Monday, December 11, 2017

Trait-based ecology in the Rocky Mountains

--- Daniel Laughlin

I am thrilled to be working in the Botany Department at the University of Wyoming. Kara and I settled into Laramie this summer, and are really loving this small college town that is full of friendly folk and surrounded by native prairie and forested mountain ranges.

My lab studies how plants function to understand where they grow, how they interact, and how they change the world. In other words, we integrate ecophysiology and community ecology to predict community dynamics and restore wild landscapes.

We develop quantitative approaches to understand and predict how plant species and communities respond to global change and test trait-based models that translate ecological processes into statistical frameworks to predict how communities assemble along environmental gradients and how species interact at local scales. We study how traits differ among and within species, how traits influence demographic rates and drive species sorting along environmental gradients, and how traits determine the outcome of species interactions.
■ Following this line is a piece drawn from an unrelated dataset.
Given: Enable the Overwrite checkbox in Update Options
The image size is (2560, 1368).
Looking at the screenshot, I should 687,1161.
The goal for this work is not only to gain a deeper understanding of basic ecological processes, but also to inform the restoration of degraded ecosystems, which is one of the most important applied challenges for ecology. The science of restoration ecology strives to develop general principles to guide the practice of restoring ecosystems. Our long-term goal is to develop empirically-sound trait-based methods to restore urban and wild landscapes.
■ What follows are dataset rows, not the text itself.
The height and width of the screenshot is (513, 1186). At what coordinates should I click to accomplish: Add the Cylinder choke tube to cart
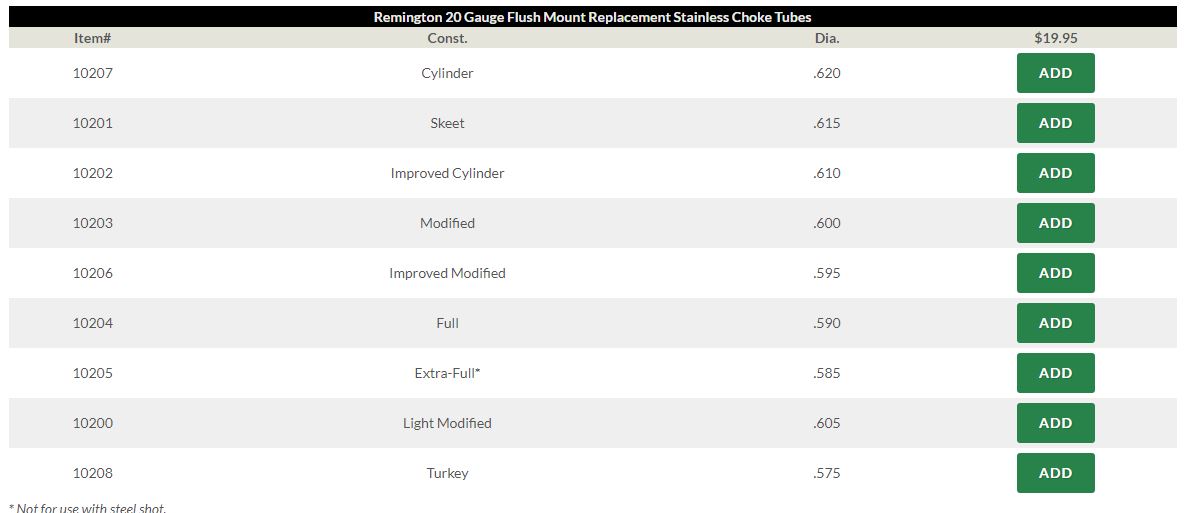[x=1055, y=73]
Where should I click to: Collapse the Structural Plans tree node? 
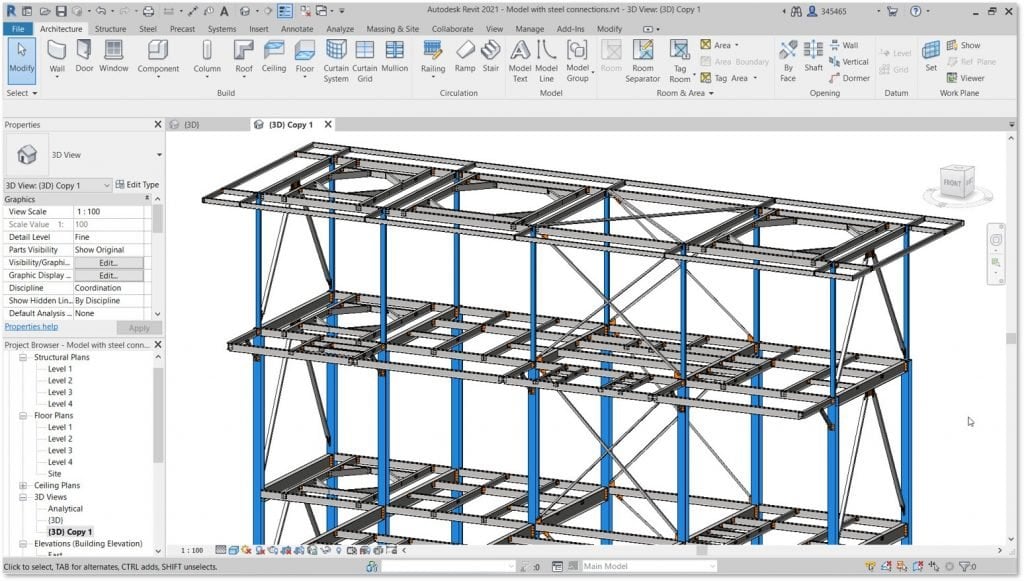21,357
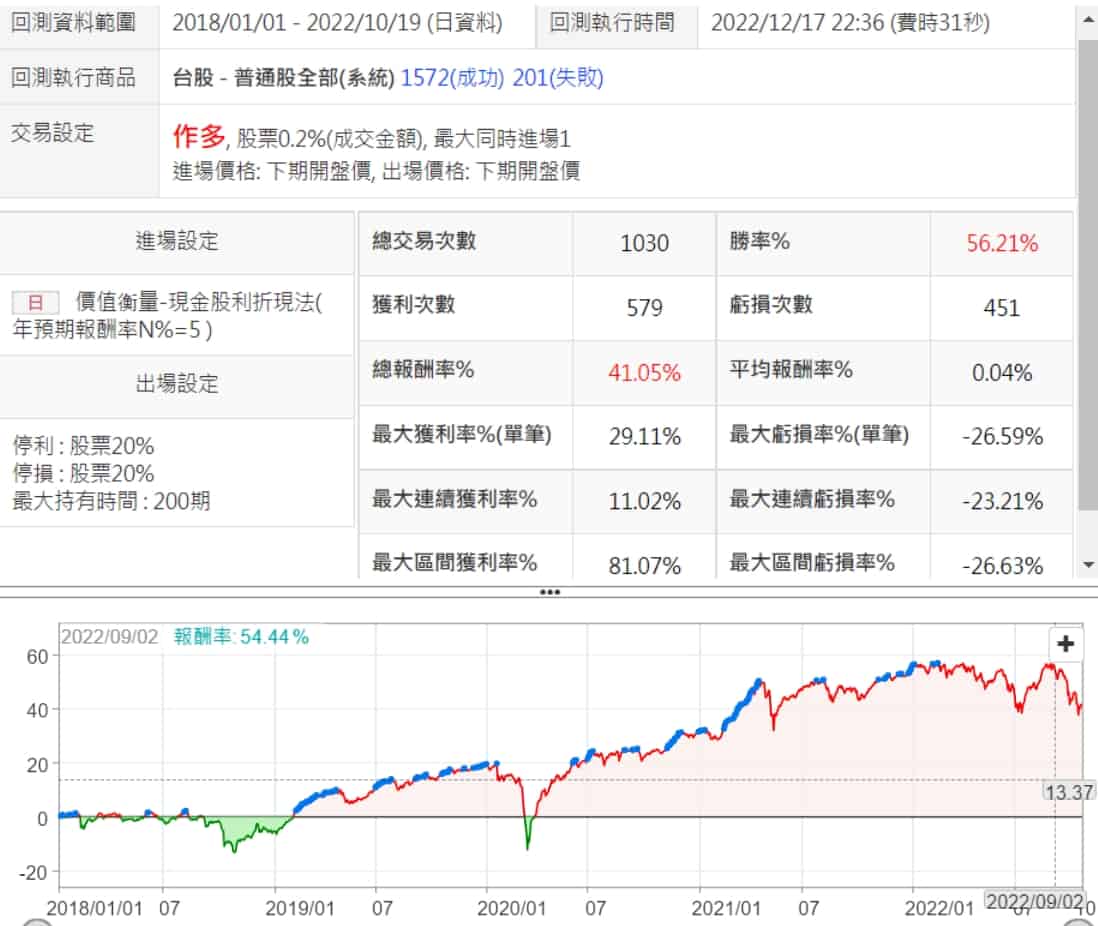Click the 日 frequency badge in entry settings
This screenshot has width=1098, height=926.
(36, 303)
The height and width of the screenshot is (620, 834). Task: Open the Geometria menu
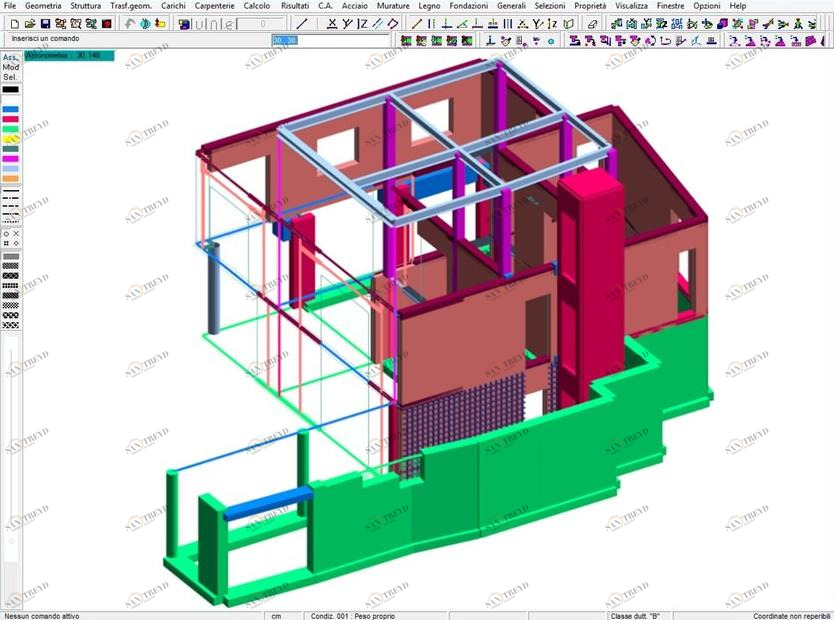coord(43,6)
Alice Stears joined the lab this fall to pursue her Ph.D. in Ecology. Alice is interested in the effects of climate change on native plant communities. She will be asking how phenotypic traits influence species growth and survival rates in response to interannual climatic variation. Yearly variation has always been a feature of western climates, but extreme weather events are becoming the new norm. Alice’s work will determine which phenotypes will win and lose in response to these variable years.

Dr. Löic Chalmandrier will be joining the lab as a Postdoctoral Research Associate in the Spring semester. Löic will be working on integrating species interactions into the Traitspace model of environmental filtering to improve our predictions of community assembly.